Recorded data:
----------------------------------------

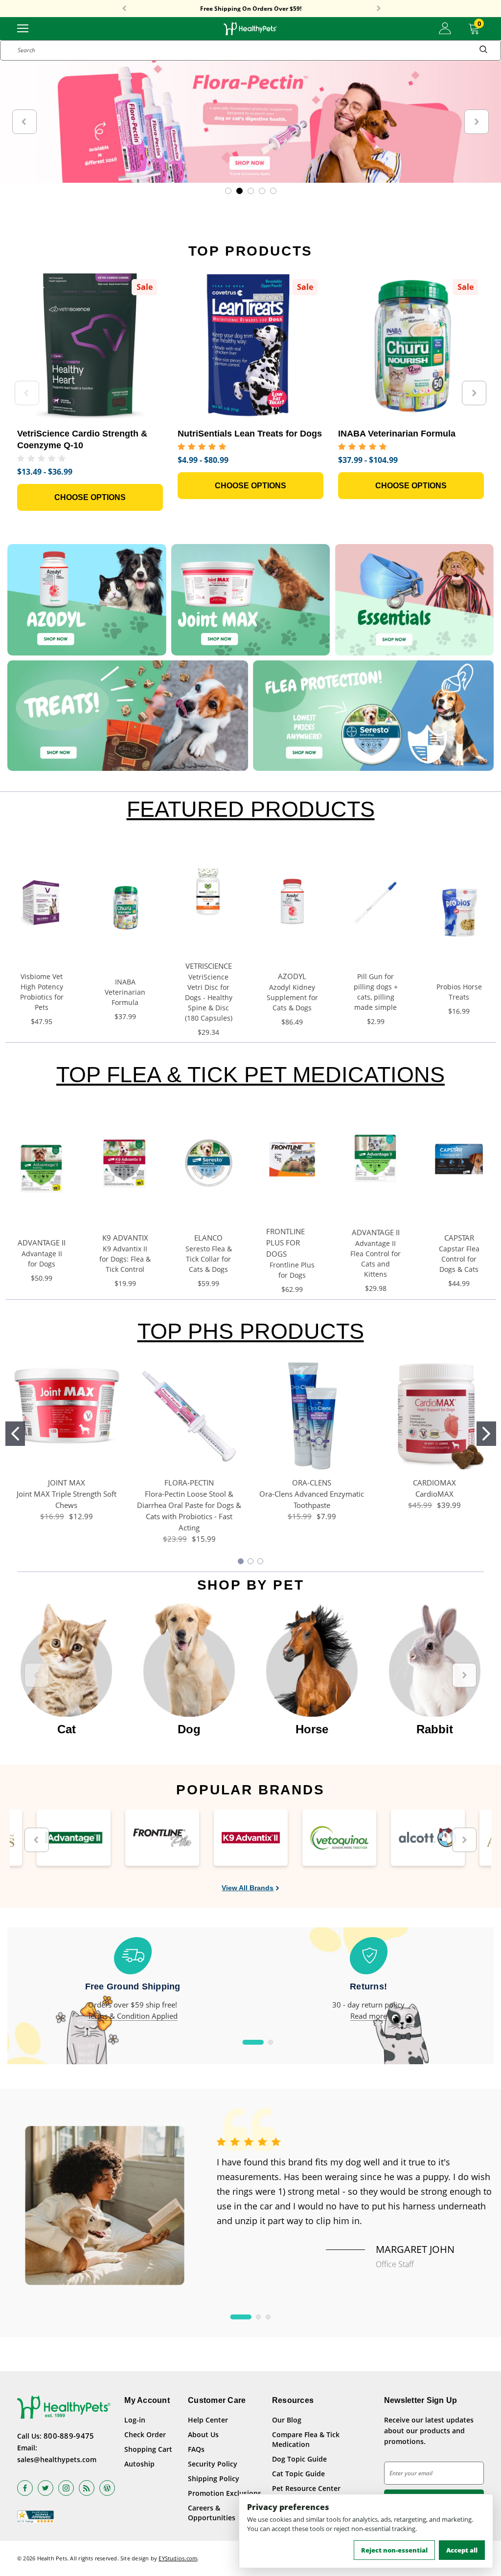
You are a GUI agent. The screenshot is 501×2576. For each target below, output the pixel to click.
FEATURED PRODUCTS (251, 809)
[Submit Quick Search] (483, 50)
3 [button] (268, 2316)
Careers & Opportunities (211, 2512)
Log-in (134, 2419)
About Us (203, 2434)
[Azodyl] (86, 599)
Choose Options (90, 497)
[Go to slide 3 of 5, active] (251, 191)
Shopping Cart (148, 2449)
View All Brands (247, 1888)
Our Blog (286, 2419)
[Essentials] (414, 599)
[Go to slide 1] (15, 1433)
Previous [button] (124, 9)
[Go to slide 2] (486, 1433)
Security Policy (212, 2463)
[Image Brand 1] (74, 1838)
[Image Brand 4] (339, 1838)
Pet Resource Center (306, 2488)
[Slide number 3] (250, 122)
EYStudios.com (178, 2558)
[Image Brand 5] (428, 1838)
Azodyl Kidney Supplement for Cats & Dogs (292, 997)
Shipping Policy (213, 2478)
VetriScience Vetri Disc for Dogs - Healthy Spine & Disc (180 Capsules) (208, 997)
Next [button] (379, 9)
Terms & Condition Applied (133, 2016)
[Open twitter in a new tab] (45, 2488)
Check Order (145, 2434)
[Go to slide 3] (260, 1561)
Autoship (139, 2463)
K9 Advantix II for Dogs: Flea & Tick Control (125, 1259)
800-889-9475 (69, 2436)
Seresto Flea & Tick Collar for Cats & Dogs (208, 1259)
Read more (368, 2016)
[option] (66, 1670)
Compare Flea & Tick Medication (306, 2439)
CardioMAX (434, 1494)
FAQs (196, 2449)
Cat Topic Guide (298, 2473)
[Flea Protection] (373, 715)
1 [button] (253, 2042)
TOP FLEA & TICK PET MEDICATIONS (250, 1074)
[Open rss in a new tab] (86, 2488)
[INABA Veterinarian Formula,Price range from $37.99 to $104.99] (411, 346)
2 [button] (270, 2042)
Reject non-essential (394, 2550)
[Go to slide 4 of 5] (262, 191)
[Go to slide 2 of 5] (239, 191)
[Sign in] (445, 28)
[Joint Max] (250, 599)
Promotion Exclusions (224, 2493)
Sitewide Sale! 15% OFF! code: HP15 (251, 9)
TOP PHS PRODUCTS (250, 1331)
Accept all (462, 2550)
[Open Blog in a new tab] (107, 2488)
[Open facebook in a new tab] (25, 2488)
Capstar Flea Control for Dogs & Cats (459, 1259)
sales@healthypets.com (56, 2459)
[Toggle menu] (22, 27)
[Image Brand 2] (162, 1838)
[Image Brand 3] (251, 1838)
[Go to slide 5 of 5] (273, 191)
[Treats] (127, 715)
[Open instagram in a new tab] (66, 2488)
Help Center (208, 2419)
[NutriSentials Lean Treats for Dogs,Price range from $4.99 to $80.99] (250, 346)
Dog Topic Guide (299, 2459)
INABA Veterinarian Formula (125, 992)
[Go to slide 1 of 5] (228, 191)
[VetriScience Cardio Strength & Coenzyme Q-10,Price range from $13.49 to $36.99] (90, 346)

----------------------------------------

Requirement: Please reproduce the entries above exactly, omitting every picture.

Task solution:
You are a GUI agent. The screenshot is 501×2576. For each target below, output the pixel to click.
FEATURED PRODUCTS (251, 809)
[Submit Quick Search] (483, 50)
3 [button] (268, 2316)
Careers & Opportunities (211, 2512)
Log-in (134, 2419)
About Us (203, 2434)
[Azodyl] (86, 599)
Choose Options (90, 497)
[Go to slide 3 of 5, active] (251, 191)
Shopping Cart (148, 2449)
View All Brands (247, 1888)
Our Blog (286, 2419)
[Essentials] (414, 599)
[Go to slide 1] (15, 1433)
Previous [button] (124, 9)
[Go to slide 2] (486, 1433)
Security Policy (212, 2463)
[Image Brand 1] (74, 1838)
[Image Brand 4] (339, 1838)
Pet Resource Center (306, 2488)
[Slide number 3] (250, 122)
EYStudios.com (178, 2558)
[Image Brand 5] (428, 1838)
Azodyl Kidney Supplement for Cats & Dogs (292, 997)
Shipping Policy (213, 2478)
VetriScience Vetri Disc for Dogs - Healthy Spine & Disc (180 Capsules) (208, 997)
Next [button] (379, 9)
Terms & Condition Applied (133, 2016)
[Open twitter in a new tab] (45, 2488)
Check Order (145, 2434)
[Go to slide 3] (260, 1561)
Autoship (139, 2463)
K9 Advantix II for Dogs: Flea & Tick Control (125, 1259)
800-889-9475 (69, 2436)
Seresto Flea & Tick Collar for Cats & Dogs (208, 1259)
Read more (368, 2016)
[option] (66, 1670)
Compare Flea & Tick Medication (306, 2439)
CardioMAX (434, 1494)
FAQs (196, 2449)
Cat Topic Guide (298, 2473)
[Flea Protection] (373, 715)
1 [button] (253, 2042)
TOP FLEA & TICK PET MEDICATIONS (250, 1074)
[Open rss in a new tab] (86, 2488)
[INABA Veterinarian Formula,Price range from $37.99 to $104.99] (411, 346)
2 [button] (270, 2042)
Reject non-essential (394, 2550)
[Go to slide 4 of 5] (262, 191)
[Go to slide 2 of 5] (239, 191)
[Sign in] (445, 28)
[Joint Max] (250, 599)
Promotion Exclusions (224, 2493)
Sitewide Sale! 15% OFF! code: HP15 (251, 9)
TOP PHS PRODUCTS (250, 1331)
Accept all (462, 2550)
[Open Blog in a new tab] (107, 2488)
[Open facebook in a new tab] (25, 2488)
Capstar Flea Control for Dogs & Cats (459, 1259)
sales@healthypets.com (56, 2459)
[Toggle menu] (22, 27)
[Image Brand 2] (162, 1838)
[Image Brand 3] (251, 1838)
[Go to slide 5 of 5] (273, 191)
[Treats] (127, 715)
[Open instagram in a new tab] (66, 2488)
Help Center (208, 2419)
[NutriSentials Lean Treats for Dogs,Price range from $4.99 to $80.99] (250, 346)
Dog Topic Guide (299, 2459)
INABA Veterinarian Formula (125, 992)
[Go to slide 1 of 5] (228, 191)
[VetriScience Cardio Strength & Coenzyme Q-10,Price range from $13.49 to $36.99] (90, 346)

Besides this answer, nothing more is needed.